[tahoe-dev] notes about the pycon paper

Fri Mar 14 10:34:58 UTC 2008

Dear Brian:

http://allmydata.org/~warner/tahoe.html

Way to go on the pycon paper!  Here are a few notes.  They may sound  
negative, but only because I'm not taking the time to mention all the  
positive things -- all of the paper that I've read so far is chock  
full of good stuff.  Here are a few minor complaints.

  * zfec isn't just a Python wrapper around Rizzo's fec library -- I  
also changed the fec implementation itself in C.

  * Some people will probably assume that the word "DHT" implies  
scalable algorithms.  They may subsequently be disappointed if they  
learn that Tahoe's doesn't have a scalable DHT.

  * Something about the term "Virtual Drive" bugs me, but I can't  
quite put my finger on it.  I conceive of a "drive" as being a  
container holding a monolithic bundle of data which is accessed  
through a single mount point (which is a "drive letter" on Windows).   
This just doesn't fit with my conception of the Tahoe decentralized  
filesystem.  I call the middle layer "the decentralized filesystem  
layer".

    Hm, except that I see that my terminology of "decentralized  
filesystem layer" is broader -- I sometimes think of the mutable and  
immutable slots as being part of the "filesystem", but you  
distinguish those from the "virtual drive layer" and call them the  
"DHT layer".  I guess the part that you call the "virtual drive  
layer" is what I call "directories".  :-)

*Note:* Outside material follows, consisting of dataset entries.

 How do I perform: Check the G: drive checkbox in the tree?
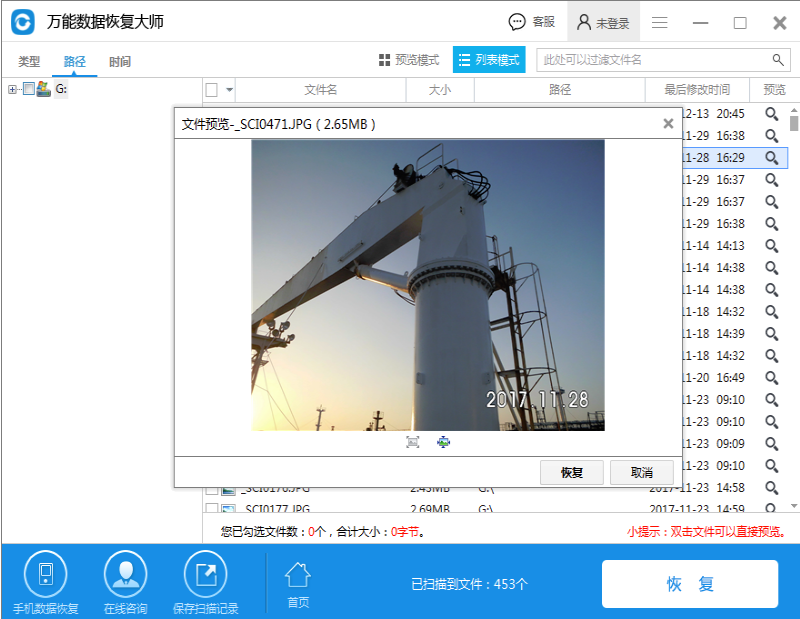[30, 88]
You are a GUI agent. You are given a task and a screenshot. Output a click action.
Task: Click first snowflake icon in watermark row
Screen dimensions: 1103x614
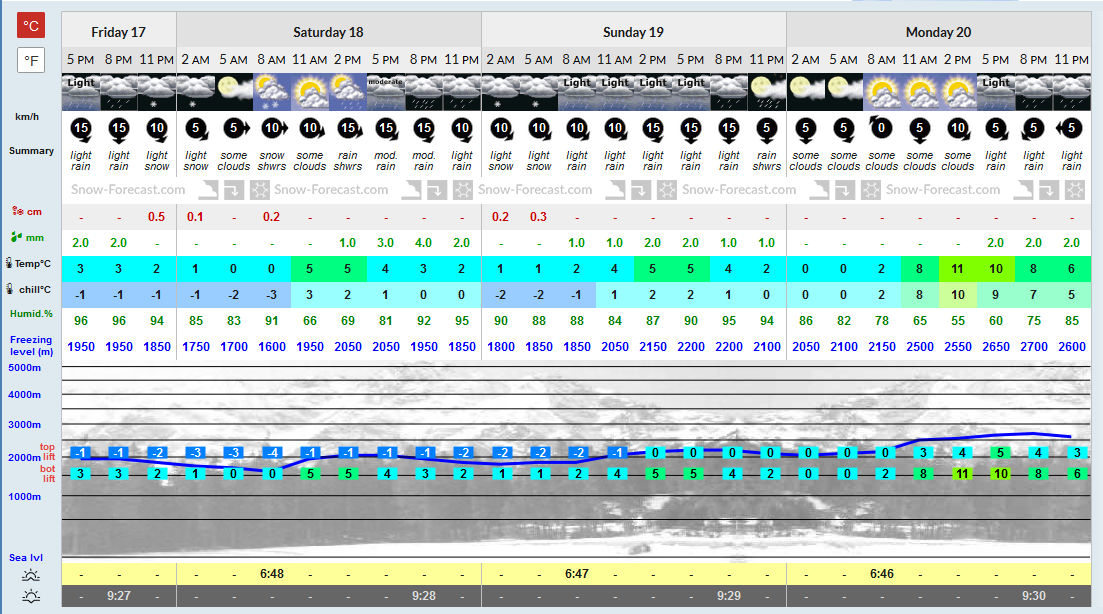tap(260, 190)
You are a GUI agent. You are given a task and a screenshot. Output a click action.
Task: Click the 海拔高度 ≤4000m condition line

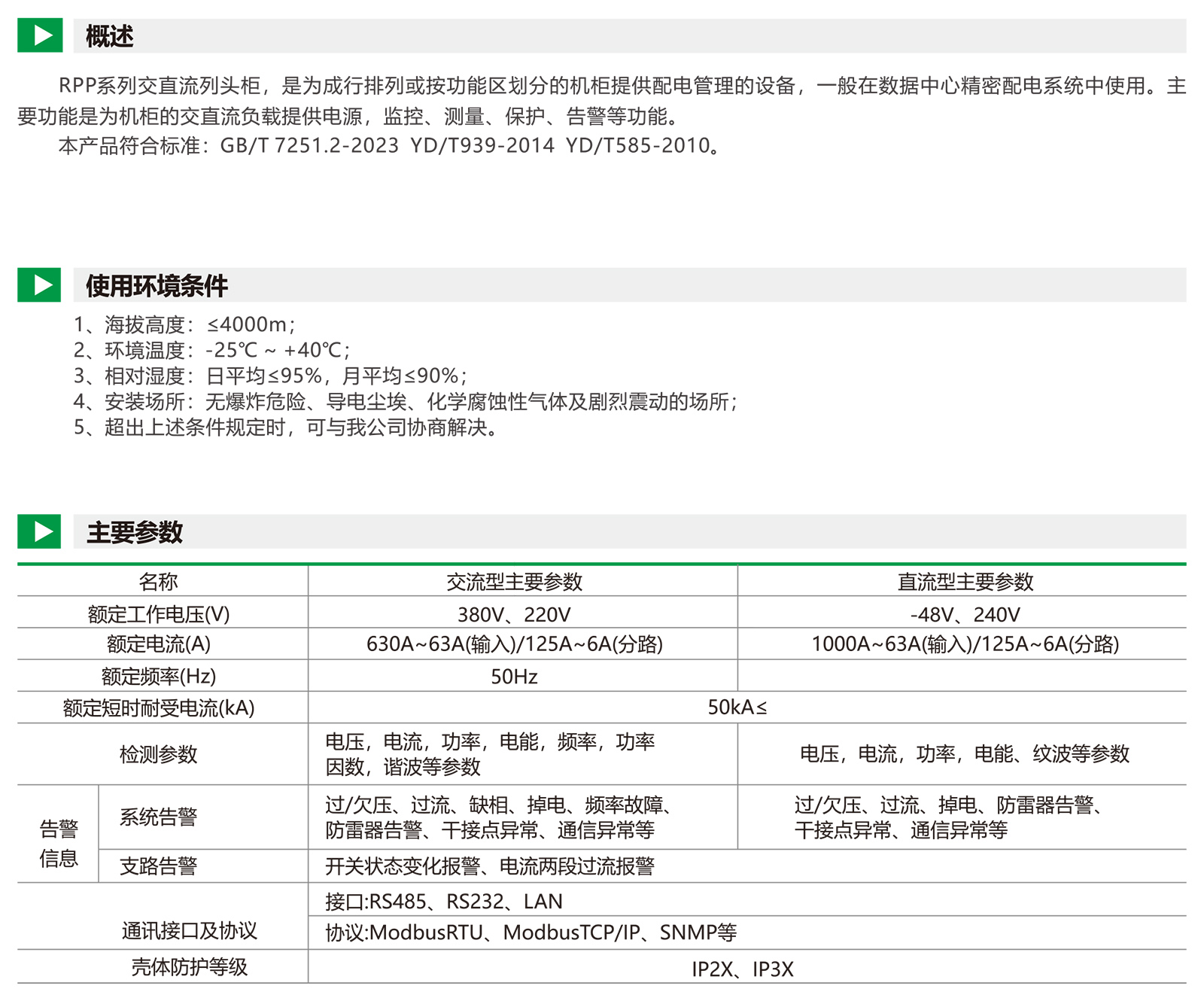pos(184,325)
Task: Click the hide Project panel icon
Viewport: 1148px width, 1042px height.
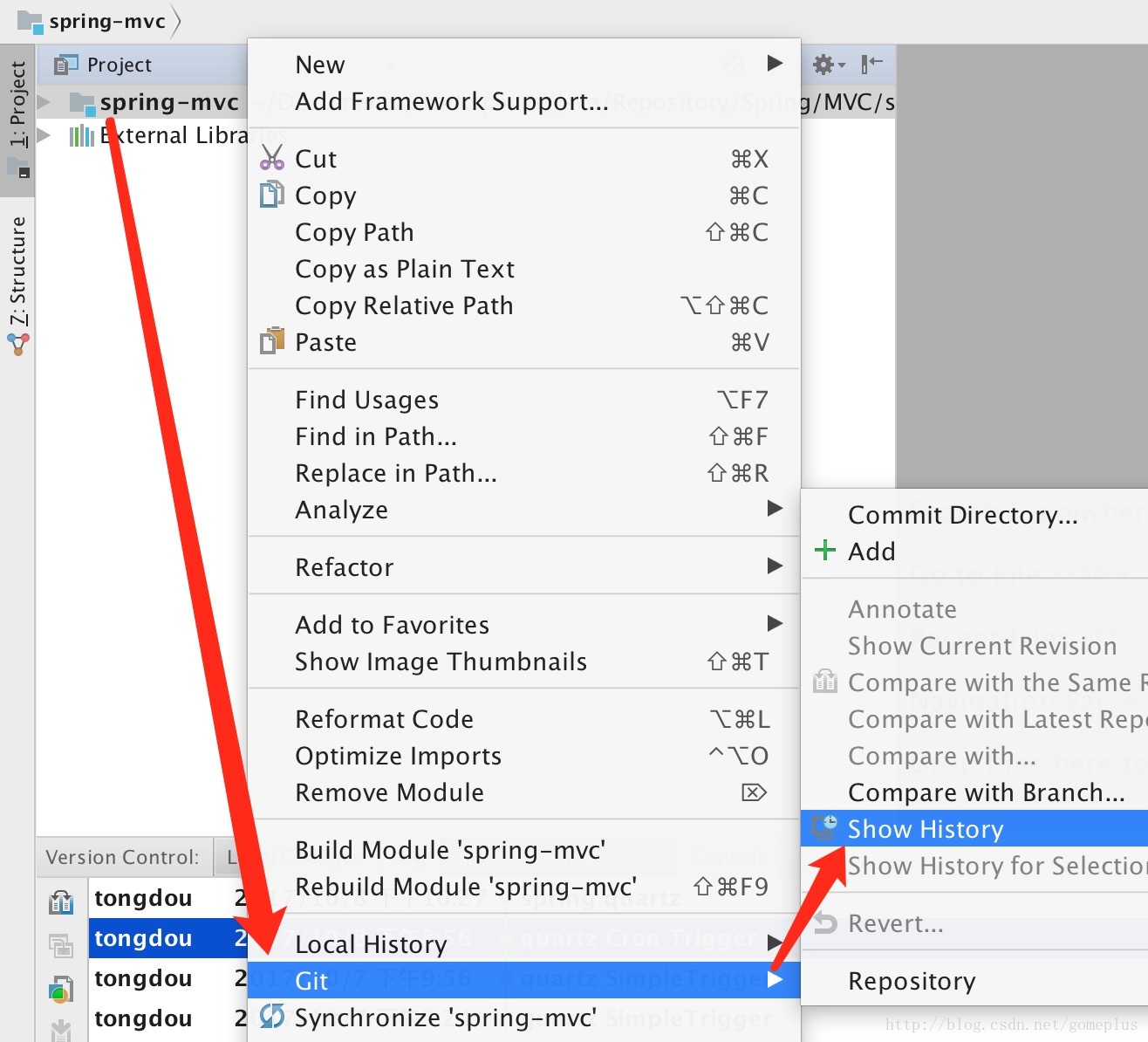Action: pos(871,65)
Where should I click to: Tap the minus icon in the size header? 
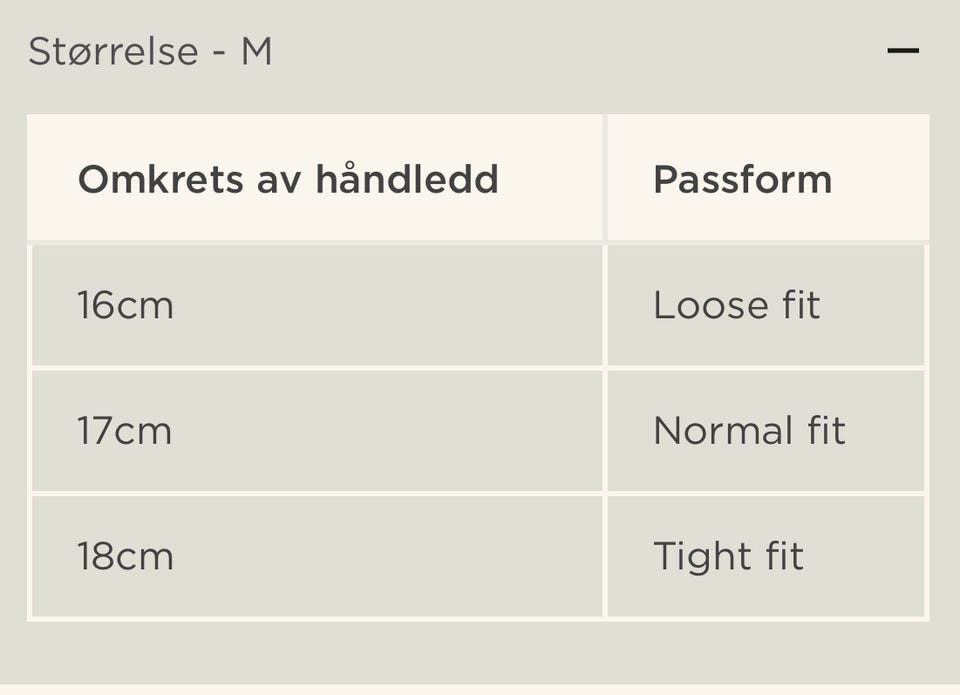click(902, 50)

  * "Each client stores a specific 'root directory'".  This is not  
strictly true -- the "virtual drive" (or "directories") layer has no  
conception of root directories; root directories are a concept of the  
application layer, and not all apps have them (wui's don't and cli's  
don't unless manually set up to do so).

    I think this is actually related to your and my difference of  
terminology about "the vdrive layer".  You define a "vdrive" (in the  
pycon paper) as the transitive closure of the filesystem which is  
reachable from a given directory (called a "root directory").  I  
think this notion is appealing but misleading -- thinking of the  
transitive closure of directories and files from a certain root  
directory as being in a single container is likely to confuse you,  
because other people can have some of those same directories and  
files in their containers.  Furthermore, you don't have only one root  
directory -- you sometimes want to consider the transitive closure of  
directories and files reachable from other starting directories, so  
therefore you can have some of those same directories and files in  
other containers yourself!

    Most people would be confused if there were two different  
"drives" (i.e. two different drive letters on their Windows machine)  
which had some of the same files and directories inside them.  (Note:  
I mean the same files and directories -- not identical copies, and  
not shortcuts or symlinks.)  People think of "drives" as being  
separate, monolithic and tree-structured (plus shortcuts/symlinks).   
Tahoe is not like that.  There are no "drives" in Tahoe.

    Obviously if you forbid all sharing and you never mount any  
starting directory but a distinguished one, then you can think of the  
transitive closure of files and directories as being a "virtual  
drive", but this is not a layer of Tahoe -- this is one possible  
application of Tahoe, and not a very good one.

    Actually we have a design for an application which allows sharing  
but which deliberately breaks shared links to mutable objects by  
performing deep copies whenever the user drags a node out of a  
friend's drive.  I'm not sure, but I think maybe in that hypothetical  
application, then there would be a virtual drive.  But again in  
Tahoe, there is no virtual drive layer.

Regards,

Zooko